* _What you have to do_
Arrange the items in the stretch from the line containing "You are a computer-use" through the line containing "(x=279, y=245)" as a two-column CSV headed instruction and answer, one row per item, with each value in a single quoted field and line breaks turned into spaces. Leave the pictures out.

* _Supplied data_
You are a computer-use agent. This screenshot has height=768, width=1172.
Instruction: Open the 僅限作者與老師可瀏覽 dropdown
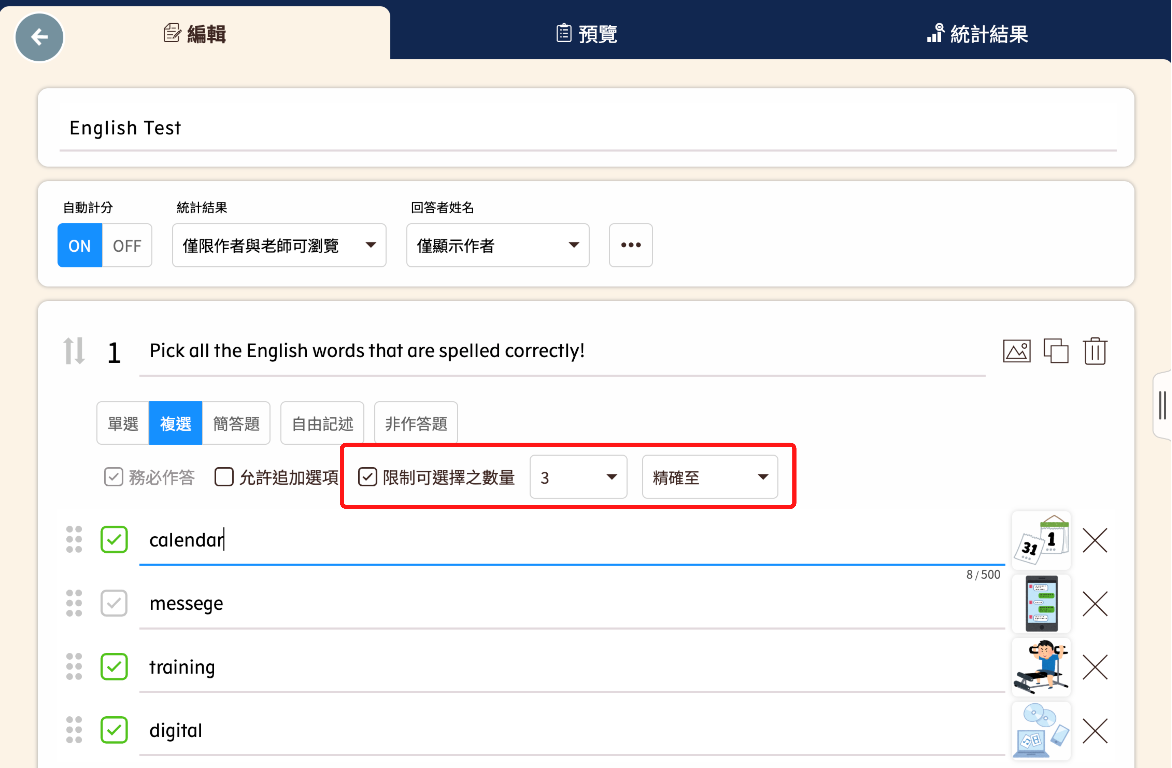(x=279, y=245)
...
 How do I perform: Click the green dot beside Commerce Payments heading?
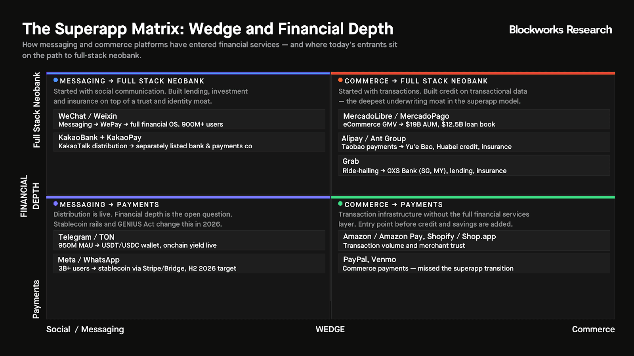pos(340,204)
==
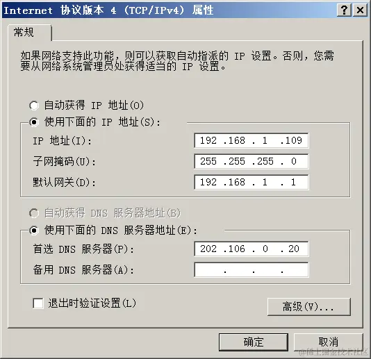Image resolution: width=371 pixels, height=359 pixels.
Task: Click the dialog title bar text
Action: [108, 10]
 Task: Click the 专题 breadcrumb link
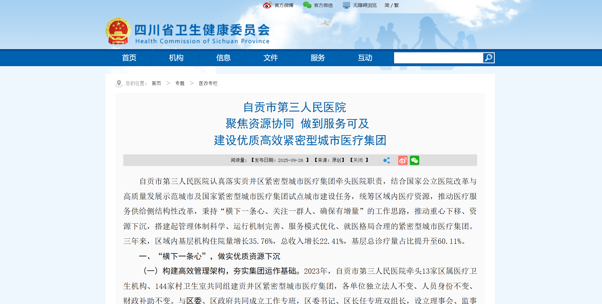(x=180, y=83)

* _Full answer_
instruction,answer
"You are a computer-use agent. This screenshot has height=768, width=1172. Instruction: Open the 僅限作者與老師可瀏覽 dropdown","(x=279, y=245)"